EXERCISE DESCRIPTION:
Restate the records in full and exactly, with no images included.

Saved entries
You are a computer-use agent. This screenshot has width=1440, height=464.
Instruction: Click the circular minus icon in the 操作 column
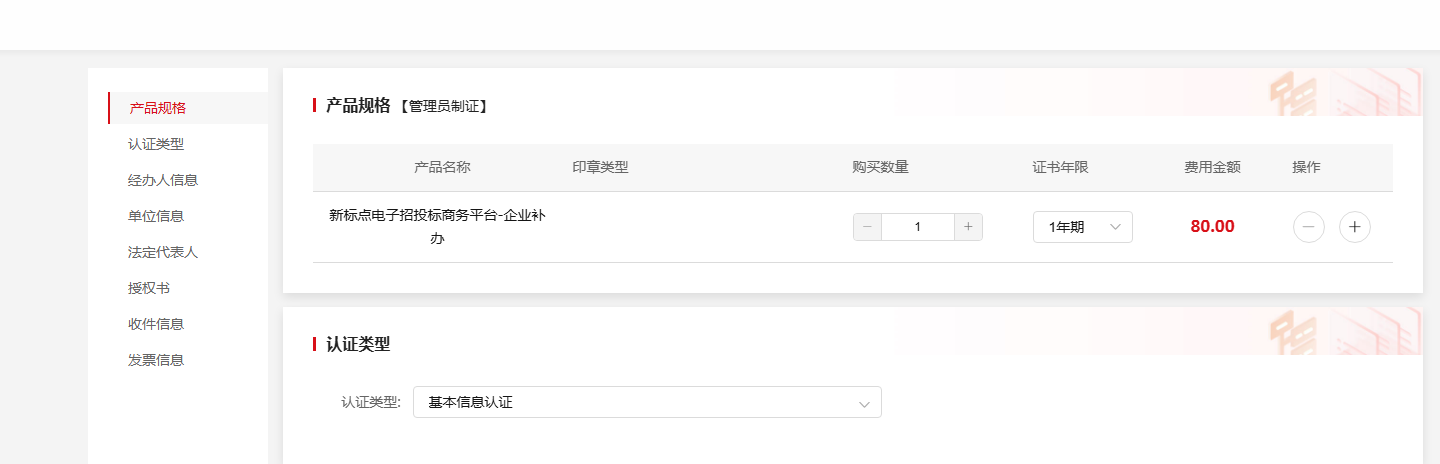(x=1309, y=227)
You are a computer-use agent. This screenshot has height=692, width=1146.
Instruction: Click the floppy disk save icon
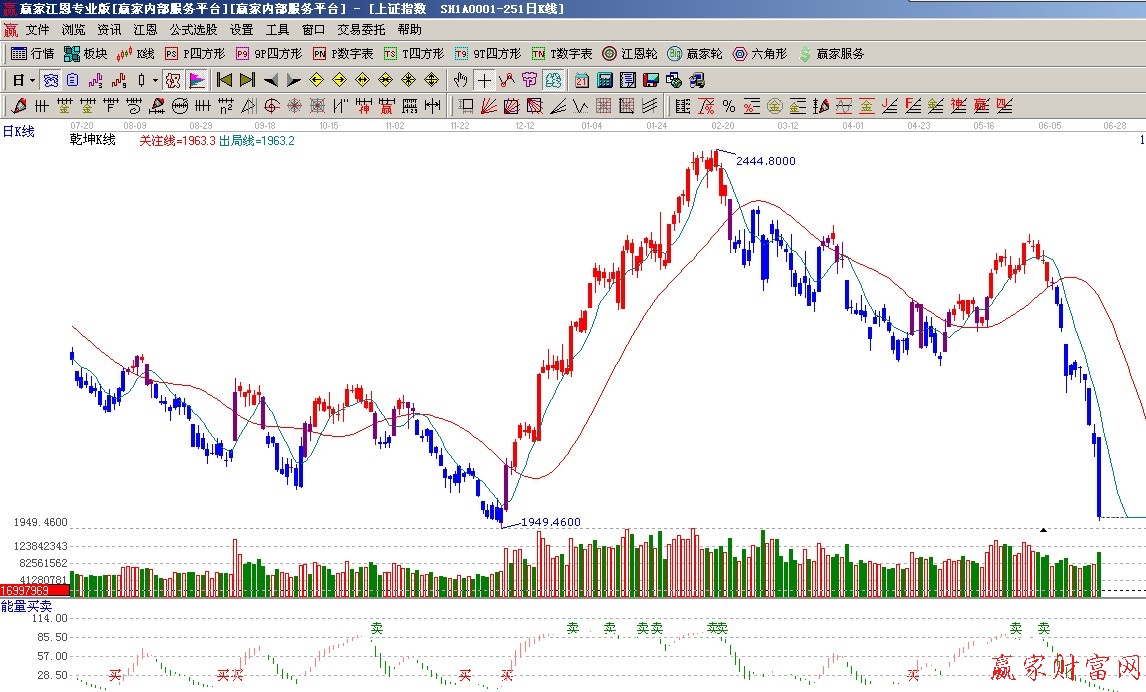click(x=650, y=80)
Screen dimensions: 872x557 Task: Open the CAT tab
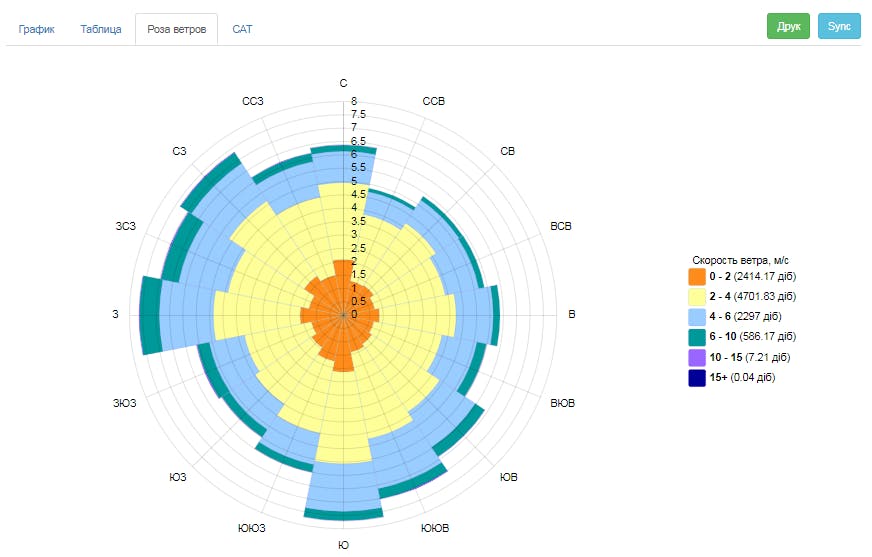[242, 29]
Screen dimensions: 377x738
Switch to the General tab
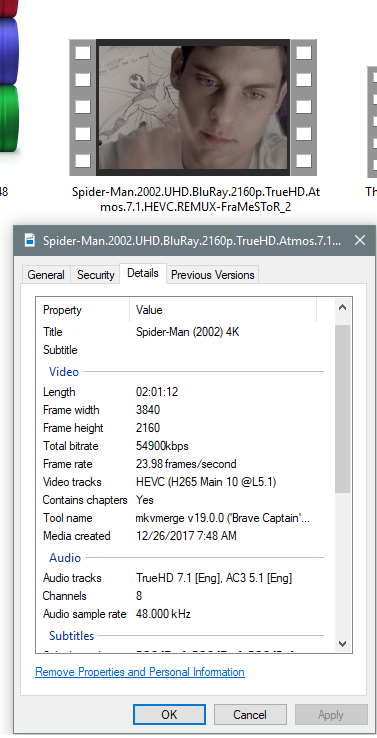(x=46, y=275)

THE ANSWER:
You are a computer-use agent. This screenshot has width=1440, height=464.
Instruction: Click the circular minus icon in the 操作 column
(x=1309, y=227)
You are a computer-use agent. This screenshot has height=692, width=1146.
Instruction: Click the floppy disk save icon
click(x=650, y=80)
Screen dimensions: 872x557 Task: Open the CAT tab
[242, 29]
Screen dimensions: 377x738
Switch to the General tab
(x=46, y=275)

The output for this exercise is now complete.